The pair have worked as a close team since meeting as young politicians. In 2004, after Ms Sturgeon dropped out of the leadership election to allow Mr Salmond to return from Westminster, the duo launched a presidential style campaign ahead of the Holyrood elections in 2007.

"Nicola and I are standing as a team because we believe that, together, we can take the SNP and Scotland forward," Mr Salmond was quoted as saying at the time.

TWO AT THE TOP

ALEX Salmond and Nicola Sturgeon are not the only male-female double act to take the political world by storm - although they are perhaps unusual in that their relationship is purely professional.
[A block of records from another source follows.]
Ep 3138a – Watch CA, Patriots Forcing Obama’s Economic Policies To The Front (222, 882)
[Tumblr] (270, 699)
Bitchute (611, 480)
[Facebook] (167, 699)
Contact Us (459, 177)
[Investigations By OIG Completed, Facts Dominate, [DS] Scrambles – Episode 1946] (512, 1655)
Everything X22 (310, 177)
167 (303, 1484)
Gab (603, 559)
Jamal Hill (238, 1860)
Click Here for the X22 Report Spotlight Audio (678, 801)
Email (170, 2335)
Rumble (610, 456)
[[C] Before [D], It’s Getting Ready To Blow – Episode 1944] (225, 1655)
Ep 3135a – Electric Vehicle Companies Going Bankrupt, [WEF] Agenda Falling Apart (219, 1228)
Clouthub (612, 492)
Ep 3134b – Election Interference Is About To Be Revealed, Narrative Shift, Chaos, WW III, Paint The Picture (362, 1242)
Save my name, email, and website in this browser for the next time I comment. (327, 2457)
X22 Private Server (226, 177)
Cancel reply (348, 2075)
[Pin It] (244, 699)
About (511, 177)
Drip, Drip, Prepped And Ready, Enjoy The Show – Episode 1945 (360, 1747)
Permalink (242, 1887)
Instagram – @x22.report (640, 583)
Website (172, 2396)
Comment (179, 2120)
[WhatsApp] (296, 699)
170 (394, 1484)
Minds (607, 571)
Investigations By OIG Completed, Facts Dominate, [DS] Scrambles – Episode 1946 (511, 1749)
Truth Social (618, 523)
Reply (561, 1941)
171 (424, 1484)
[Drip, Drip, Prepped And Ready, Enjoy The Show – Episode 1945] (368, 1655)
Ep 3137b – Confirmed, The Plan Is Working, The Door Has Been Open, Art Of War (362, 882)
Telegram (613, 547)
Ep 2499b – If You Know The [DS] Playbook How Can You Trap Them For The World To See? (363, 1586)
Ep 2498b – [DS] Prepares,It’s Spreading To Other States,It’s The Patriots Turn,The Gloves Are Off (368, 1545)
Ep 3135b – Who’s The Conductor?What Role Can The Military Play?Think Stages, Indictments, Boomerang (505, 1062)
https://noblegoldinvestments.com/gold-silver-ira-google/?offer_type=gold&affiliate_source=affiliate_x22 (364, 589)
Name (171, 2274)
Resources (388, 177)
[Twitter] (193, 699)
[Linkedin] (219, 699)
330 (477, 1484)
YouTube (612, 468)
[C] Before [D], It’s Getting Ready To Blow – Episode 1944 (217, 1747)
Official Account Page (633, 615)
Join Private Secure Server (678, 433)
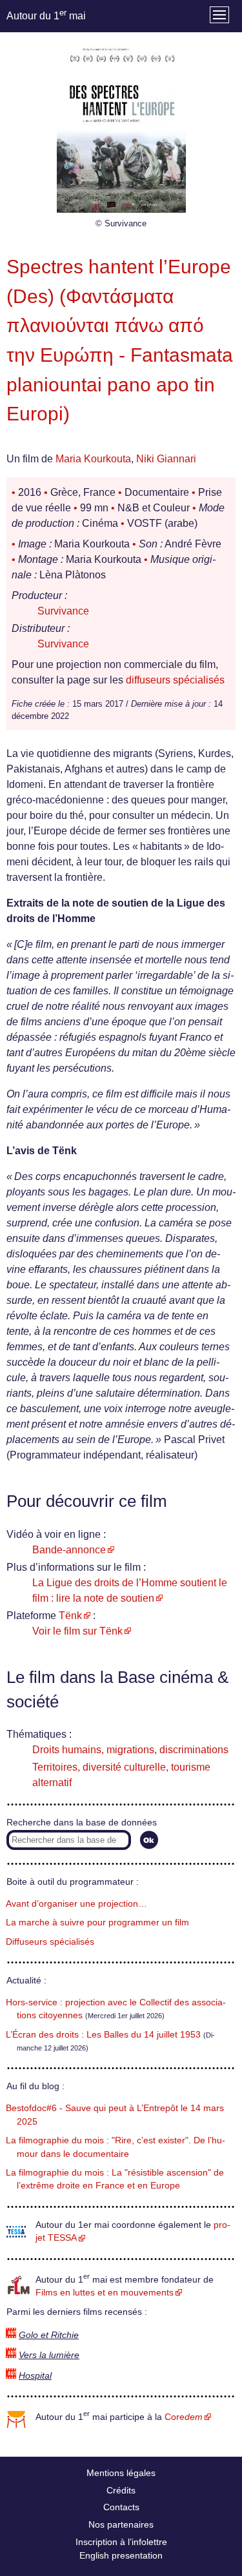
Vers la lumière (49, 2355)
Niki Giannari (166, 458)
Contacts (121, 2507)
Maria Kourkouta (93, 458)
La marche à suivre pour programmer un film (97, 1922)
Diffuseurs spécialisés (50, 1942)
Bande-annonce (69, 1549)
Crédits (121, 2490)
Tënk (70, 1615)
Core (184, 2417)
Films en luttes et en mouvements (104, 2292)
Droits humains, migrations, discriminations (130, 1749)
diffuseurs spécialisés (175, 679)
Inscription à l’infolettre (121, 2542)
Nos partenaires (121, 2524)
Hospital (35, 2376)
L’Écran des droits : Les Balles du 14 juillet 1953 (103, 2035)
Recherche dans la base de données (81, 1822)
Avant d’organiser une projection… (76, 1904)
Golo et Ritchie (49, 2335)
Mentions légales (121, 2473)
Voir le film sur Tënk (77, 1631)
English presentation (121, 2555)
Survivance (63, 610)
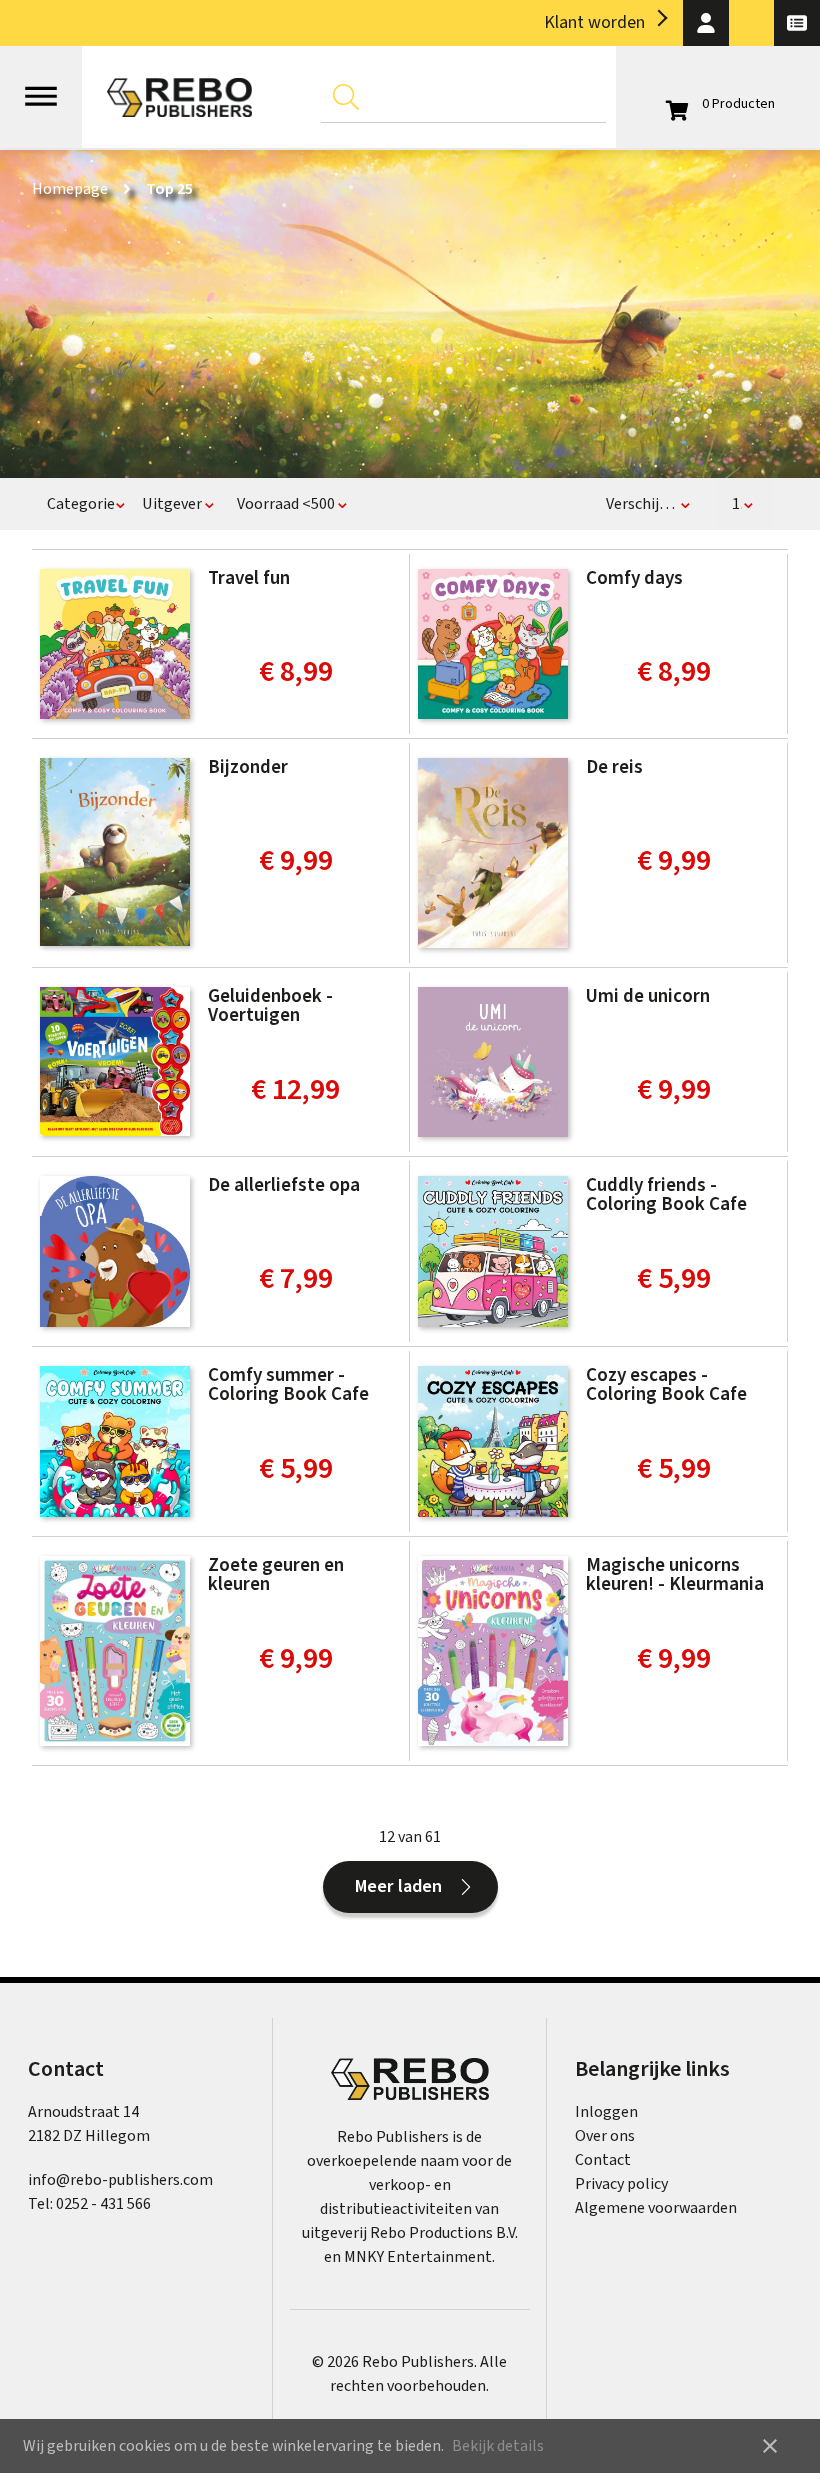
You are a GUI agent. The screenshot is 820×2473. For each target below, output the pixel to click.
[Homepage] (179, 97)
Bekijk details (498, 2446)
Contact (603, 2160)
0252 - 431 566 (103, 2204)
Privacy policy (621, 2184)
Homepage (70, 189)
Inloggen (606, 2112)
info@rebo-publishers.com (120, 2180)
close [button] (770, 2446)
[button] (706, 23)
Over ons (605, 2136)
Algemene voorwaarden (656, 2208)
In the US, the popularity of the first lady is arguably more important than that of the president himself.

Bill Clinton's wife, Hillary, was a key part of his success, especially after the Monica Lewinski scandal. Regarded as the most powerful first lady since Eleanor Roosevelt, Mrs Clinton (pictured below with her husband) was the first to have an office in the West Wing of the White House, in addition to the usual first lady's offices in the East Wing.

Dennis Thatcher was described as a "vital element" in Margaret Thatcher's success by Iain Duncan Smith after Mr Thatcher died in 2003, while in Northern Ireland, husband and wife team Peter and Iris Robinson were long considered the most powerful political family in the province.